In recent years, high quality colour printers have become a norm. Two significant and related factors led to this norm, namely improvements in accuracy in colour reproduction and improvements in resolution. For ink jet printers, typical resolutions are 1200 dpi or higher, which translates into a printer ink dot size (and separation) of 20 microns or less. In many systems, the ink jet printer may overprint regions multiple times to help minimise the effect of printer defects, such as blocked printer head nozzles. The optical density of a printed colour can be sensitive to the precise value of the displacement between overprinted regions. This means that (for high quality at least) the exact displacement of the printer head between overprints must be controlled or calibrated.
A number of approaches have been proposed for calibrating the movements of the printer head relative to the medium being printed on in a precise manner. Several principal approaches can be summarised as follows:                Measure (using the human eye, or more recently an optical sensor) optical density of an overlapping, interlaced dot pattern (also known as complementary dot patterns);        Measure alignment of a series of lines (visually inspection using the Vernier effect);        Measure alignment of an interlaced series of lines (Vernier effect using optical sensor); and        Measure (using a scanner) individual positions of sparse, but regular arrays of dots.        

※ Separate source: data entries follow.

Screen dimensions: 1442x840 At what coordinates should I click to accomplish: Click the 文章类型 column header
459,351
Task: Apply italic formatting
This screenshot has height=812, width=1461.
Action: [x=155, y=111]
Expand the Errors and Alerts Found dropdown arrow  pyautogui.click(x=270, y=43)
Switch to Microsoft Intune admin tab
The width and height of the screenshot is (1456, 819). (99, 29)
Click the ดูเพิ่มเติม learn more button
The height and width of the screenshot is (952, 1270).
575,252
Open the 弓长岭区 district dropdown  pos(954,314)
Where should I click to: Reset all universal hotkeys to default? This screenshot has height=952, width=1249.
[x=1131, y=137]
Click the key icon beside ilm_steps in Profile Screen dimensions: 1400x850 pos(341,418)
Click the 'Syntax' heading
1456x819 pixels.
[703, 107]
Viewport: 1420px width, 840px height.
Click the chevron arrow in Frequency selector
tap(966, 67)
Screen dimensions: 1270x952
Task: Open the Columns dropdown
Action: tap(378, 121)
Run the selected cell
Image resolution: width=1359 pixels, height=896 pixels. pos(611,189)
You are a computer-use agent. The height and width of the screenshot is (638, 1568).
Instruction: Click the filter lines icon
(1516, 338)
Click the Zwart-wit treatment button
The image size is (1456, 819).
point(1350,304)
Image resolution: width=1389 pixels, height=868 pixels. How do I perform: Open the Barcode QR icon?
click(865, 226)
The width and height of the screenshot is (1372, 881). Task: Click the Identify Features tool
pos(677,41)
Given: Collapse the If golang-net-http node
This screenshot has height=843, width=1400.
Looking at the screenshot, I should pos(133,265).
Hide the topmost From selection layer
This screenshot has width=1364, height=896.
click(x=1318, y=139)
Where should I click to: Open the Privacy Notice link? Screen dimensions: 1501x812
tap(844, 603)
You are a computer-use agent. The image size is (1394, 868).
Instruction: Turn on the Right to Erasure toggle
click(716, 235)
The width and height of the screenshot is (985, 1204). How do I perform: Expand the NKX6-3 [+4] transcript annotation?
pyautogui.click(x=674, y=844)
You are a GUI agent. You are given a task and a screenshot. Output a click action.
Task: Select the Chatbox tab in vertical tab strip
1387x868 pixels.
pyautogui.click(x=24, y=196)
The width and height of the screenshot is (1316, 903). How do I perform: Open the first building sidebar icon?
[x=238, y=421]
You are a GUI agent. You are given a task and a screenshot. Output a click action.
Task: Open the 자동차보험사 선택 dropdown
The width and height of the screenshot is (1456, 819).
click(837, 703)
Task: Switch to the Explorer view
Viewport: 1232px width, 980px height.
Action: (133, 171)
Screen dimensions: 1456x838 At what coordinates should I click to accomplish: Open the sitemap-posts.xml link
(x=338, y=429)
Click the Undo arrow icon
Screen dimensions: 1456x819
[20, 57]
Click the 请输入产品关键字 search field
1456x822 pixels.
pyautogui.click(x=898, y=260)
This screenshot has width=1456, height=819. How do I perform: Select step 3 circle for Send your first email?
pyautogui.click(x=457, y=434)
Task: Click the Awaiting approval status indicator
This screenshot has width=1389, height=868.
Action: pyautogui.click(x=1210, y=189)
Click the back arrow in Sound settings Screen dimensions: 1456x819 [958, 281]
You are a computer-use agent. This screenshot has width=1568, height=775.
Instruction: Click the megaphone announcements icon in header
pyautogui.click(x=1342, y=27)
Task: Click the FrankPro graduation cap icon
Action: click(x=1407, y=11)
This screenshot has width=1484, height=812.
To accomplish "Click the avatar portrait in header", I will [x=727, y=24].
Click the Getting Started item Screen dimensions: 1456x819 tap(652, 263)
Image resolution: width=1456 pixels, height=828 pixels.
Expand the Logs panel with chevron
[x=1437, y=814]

Until recently the visually based methods have dominated so that visual inspection is assumed and is not usually mentioned explicitly. Recent automatic methods are typically just modifications of the visual methods to allow simple optical sensors to monitor spatial variations in optical density. Measurement of individual dot positions, although fundamental, is quite unreliable due to the large variations in dot shape, position and size. There is also the difficulty of unambiguously locating isolated dots in large regions on the medium being printed upon.